Now This is coming into play given on what happens when a staff member leaves a company.

THE CLAIMS ARE SERIOUS. Misappropriation under the Defend Trade Secrets Act and the Virginia Uniform Trade Secrets Act. Violations of the Computer Fraud and Abuse Act, the Stored Communications Act, and the Virginia Computer Crimes Act. Conversion and breach of fiduciary duty.

All because a sports reporter took his Twitter account with him when he left his newspaper.

The short version is that Andy Bitter, who covered Virginia Tech football for The Roanoke Times, resigned in July 2018 to join the sports-news website The Athletic, which has been poaching talent from local media. While at the Times, Bitter had used a Twitter account to share his stories, break news, and engage with readers. He had more than 27,000 followers when he left.

Bitter declined requests from the Times’s parent company, BH Media Group, to hand over his login information—and he has continued to use that account at The Athletic. BH Media, which says it owns the account, is suing Bitter in federal court, making the many claims listed above. The company has also filed a motion asking the court to prevent Bitter from using the account. And to make things more interesting, just over a week ago, Bitter countersued BH Media for defamation.

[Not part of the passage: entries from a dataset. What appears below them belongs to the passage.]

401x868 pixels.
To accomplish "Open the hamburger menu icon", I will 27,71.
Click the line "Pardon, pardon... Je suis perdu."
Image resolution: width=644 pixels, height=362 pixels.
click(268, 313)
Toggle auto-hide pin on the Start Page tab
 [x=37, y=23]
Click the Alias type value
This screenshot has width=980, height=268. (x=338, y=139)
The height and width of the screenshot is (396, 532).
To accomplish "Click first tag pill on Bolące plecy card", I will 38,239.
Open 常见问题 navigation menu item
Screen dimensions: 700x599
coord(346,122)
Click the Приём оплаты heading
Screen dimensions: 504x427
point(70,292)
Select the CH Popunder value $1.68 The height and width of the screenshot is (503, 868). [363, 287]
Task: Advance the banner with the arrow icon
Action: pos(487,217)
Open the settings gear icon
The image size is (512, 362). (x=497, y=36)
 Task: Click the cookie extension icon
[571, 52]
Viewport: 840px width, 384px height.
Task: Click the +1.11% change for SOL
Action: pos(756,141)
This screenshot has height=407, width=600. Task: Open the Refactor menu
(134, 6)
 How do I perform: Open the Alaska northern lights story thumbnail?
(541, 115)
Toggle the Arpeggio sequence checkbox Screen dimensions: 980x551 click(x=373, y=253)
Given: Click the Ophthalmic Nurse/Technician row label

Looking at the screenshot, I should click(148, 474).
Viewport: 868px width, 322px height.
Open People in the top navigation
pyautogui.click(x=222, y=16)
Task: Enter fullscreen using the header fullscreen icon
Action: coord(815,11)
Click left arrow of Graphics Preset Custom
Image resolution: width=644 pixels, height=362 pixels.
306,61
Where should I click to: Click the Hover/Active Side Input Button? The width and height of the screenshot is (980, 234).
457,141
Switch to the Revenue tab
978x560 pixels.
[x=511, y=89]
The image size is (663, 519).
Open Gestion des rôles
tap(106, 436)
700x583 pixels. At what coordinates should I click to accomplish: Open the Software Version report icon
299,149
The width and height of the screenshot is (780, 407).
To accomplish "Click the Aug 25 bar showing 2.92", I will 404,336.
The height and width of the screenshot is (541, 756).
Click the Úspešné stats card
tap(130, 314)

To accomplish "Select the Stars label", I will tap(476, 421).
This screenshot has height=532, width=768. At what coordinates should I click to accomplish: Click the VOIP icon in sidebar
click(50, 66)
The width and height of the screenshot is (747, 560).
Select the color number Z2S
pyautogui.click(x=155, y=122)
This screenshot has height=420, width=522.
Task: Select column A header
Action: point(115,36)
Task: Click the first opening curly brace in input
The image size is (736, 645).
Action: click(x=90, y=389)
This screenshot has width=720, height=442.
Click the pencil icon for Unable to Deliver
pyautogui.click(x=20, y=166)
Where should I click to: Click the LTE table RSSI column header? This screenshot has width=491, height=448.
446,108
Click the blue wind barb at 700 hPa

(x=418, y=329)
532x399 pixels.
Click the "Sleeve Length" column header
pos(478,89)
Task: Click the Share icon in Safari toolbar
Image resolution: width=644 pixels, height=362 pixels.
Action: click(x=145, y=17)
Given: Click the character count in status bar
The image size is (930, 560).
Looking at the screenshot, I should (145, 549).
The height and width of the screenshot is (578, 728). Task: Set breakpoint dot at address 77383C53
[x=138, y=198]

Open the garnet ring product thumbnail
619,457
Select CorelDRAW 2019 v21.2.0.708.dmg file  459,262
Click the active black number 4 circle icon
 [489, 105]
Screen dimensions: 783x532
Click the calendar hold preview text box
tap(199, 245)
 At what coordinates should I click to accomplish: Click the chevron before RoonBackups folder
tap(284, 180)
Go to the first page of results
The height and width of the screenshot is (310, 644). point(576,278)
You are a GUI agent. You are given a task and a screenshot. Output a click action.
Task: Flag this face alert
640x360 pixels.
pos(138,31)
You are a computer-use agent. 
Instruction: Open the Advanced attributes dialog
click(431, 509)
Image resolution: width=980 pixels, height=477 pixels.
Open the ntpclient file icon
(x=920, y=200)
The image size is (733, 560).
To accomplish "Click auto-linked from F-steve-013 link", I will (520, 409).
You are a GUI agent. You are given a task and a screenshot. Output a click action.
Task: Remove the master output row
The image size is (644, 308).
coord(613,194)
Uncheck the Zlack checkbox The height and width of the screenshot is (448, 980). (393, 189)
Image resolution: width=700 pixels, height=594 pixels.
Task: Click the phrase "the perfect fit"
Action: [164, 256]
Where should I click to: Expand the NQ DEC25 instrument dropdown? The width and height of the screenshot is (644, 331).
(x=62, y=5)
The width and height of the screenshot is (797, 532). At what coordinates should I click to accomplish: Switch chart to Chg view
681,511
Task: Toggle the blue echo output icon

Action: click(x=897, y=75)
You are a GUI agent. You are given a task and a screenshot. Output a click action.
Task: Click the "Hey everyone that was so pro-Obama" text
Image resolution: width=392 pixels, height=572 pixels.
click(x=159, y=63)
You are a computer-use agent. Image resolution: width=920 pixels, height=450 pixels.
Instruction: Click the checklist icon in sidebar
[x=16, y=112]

It’s a messy case, factually. BH Media says it owns the account because another reporter created it in 2010, “within the scope of his employment” for a partner paper, before resigning and returning the account to his employer. Bitter was hired in 2011 on the same beat, at which point he received the account’s login information. A story in the Times suggested that the paper provided it to Bitter, who disputes that and says he received it by email from the reporter who created the account—an email sent from his predecessor’s personal address to Bitter’s personal address.